Thursday, 3 February 2011

Libraries or incubators for the newborn? Have we come to this?

Public Libraries. Ahh. Saturday mornings,
when our Dad took us down to change our books - and we always came away laden with the full quota. Once I'd grown out of the(at that time in the 50s and 60s)limited children's section, I was unsure what to read. Green/e seemed a good place to start, being my own surname and so in this rather haphazard way I worked my way through the entire canon of Graham Greene and Henry Green. How they coloured my (green) world view for years: a mixture of Greene's Catholic guilt in exotic Third World countries with Green's exotic, louche , world-weary cocktail party society. As a 13 year old with no experience of any world other than a convent-school, it was certainly a revelation. (Not that I had any understanding that affaires amoureuses were going on in the latter.) But I had entered a grown-up world of sensibilities, complicated half-inarticulate emotions,that spoke to my own adolescent loneliness - perhaps I was not so alone. And what an introduction to style: Greene's page-turning pace and Green's elliptical, minimalist dialogue.

With my father in the forces, and a new posting every three years, there was no way he was going to transport boxfulls of books every move. So Dad's shelves were limited to mainly factual books -a leather-bound Encyclopaedia was prominent. I am aware this itself is a luxury to many working-class homes where no books at all is the norm. In these days of the internet, perhaps homes no longer need encyclopaedias in book form? But facts are not enough.

How about the awakening of the imagination, fostering of understanding and empathy with other people? (If you want to understand emotional relationships, read novels). But in our Dad's defence, I must add that having married a French woman (after divorce from my Mum) he developped his knowledge of French by reading the sort of novel he might have read in English -mostly war novels such as by Ernest Hemingway. (He was a military man but a sentimentalist.) So, of course, I read them too. To this day if you mention 'For Whom the Bell Tolls' I go a bit blank until I realize, ah, you mean 'Pour Qui Sonne le Glas.' But a handful of books was not going to last the summer hols. Thank G for the public library.

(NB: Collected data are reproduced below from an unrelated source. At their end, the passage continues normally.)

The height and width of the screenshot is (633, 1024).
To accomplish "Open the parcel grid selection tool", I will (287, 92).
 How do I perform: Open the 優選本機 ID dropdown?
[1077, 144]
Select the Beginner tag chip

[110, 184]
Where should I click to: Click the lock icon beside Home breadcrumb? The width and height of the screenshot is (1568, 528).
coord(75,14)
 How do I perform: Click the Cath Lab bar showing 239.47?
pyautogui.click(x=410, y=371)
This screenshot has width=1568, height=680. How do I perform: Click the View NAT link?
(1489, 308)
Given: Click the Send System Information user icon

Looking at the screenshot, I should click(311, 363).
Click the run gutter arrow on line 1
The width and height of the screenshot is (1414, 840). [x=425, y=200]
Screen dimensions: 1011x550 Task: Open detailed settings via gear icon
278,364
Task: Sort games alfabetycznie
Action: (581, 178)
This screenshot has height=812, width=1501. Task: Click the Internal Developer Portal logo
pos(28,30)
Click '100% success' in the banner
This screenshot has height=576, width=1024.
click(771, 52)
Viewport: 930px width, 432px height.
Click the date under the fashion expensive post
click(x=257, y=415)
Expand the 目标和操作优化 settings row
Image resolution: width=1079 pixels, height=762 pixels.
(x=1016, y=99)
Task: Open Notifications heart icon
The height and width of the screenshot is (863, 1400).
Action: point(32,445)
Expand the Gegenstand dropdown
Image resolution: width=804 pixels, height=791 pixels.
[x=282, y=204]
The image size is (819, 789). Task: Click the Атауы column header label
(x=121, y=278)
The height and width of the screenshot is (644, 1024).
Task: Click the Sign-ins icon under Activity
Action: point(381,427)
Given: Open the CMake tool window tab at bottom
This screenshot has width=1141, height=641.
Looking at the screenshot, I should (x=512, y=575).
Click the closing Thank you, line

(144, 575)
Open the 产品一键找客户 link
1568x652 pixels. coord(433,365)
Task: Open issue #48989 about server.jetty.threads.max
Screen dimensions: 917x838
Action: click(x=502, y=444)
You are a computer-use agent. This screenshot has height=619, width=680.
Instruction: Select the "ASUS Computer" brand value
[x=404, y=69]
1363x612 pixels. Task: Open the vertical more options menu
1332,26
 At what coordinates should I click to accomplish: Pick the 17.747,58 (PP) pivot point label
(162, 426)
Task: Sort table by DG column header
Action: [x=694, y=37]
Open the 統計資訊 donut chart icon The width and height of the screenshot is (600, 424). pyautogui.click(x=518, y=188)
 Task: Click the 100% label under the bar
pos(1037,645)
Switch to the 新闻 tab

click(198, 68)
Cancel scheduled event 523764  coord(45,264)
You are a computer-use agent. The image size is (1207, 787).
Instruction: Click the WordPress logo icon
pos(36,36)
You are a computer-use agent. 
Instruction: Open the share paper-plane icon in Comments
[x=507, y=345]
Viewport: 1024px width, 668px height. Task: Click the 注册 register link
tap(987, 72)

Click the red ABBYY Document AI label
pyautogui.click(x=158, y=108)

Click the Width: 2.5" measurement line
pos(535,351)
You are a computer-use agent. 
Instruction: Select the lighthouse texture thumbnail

At Mum's she had a collection of books she had hauled around with her from move to move so I was fortunate - I worked through one or two novels by Virginia Woolf, Rebecca West, Rosamund Lehmann at just the right age of 15/16: but even Mum could only transport her very favourite books at each move (another story). Thank G for the public library...
without which I doubt I'd have made it to university.
And so on..
I'm told our house is known as 'the second hand book store' by our son's school mates when they visited - since you have to squeeze sideways down the corridors inbetween the bookshelves, and every room has that slightly musty smell of old paperbacks...but even in a house of writers like ourselves, there are more books we want to read, far more than we can possibly afford to buy, or have space to store...so it's back to the public library.

And what about people who were not fortunate enough to be born into a home full of books? Or cannot afford any books, let alone more books?

I can't help noticing that the libraries proposed for closure seem to be those in rural areas with a scattered, scant population (not many votes there then) or in socially deprived urban areas (they don't need 'culture' then/probably don't use their vote?)


What are public libraries for? To make money, to be self-funding, to create a work-force that will accept the lowest pay and longest hours for the highest profits for their capitalist masters? I think not. OK. So I've set my stall out and need go no further.

I think the most appalling justifications I've read this week about the proposed library closures are those of one Oxfordshire councillor in responses to Philip Pullman's brilliant and incisive protest against the closures. The Oxfordshire chappie allegedly (put that in to save legal costs - Ed)said, or allegedly words to that effect : Ok Hands up. But it's not my fault. It's the LibCons (cons in that they managed to fool you all -Ed)who have cut our budget to such a measly pittance that we are forced to choose between libraries and education/hospitals/old people/the disabled/the homeless/the insert anyone else who is needy. And of course, you wouldn't want me to sacrifice any of those would you? Pass the buck.

And we call ourselves a civilized society that could even imagine that this choice was a necessity?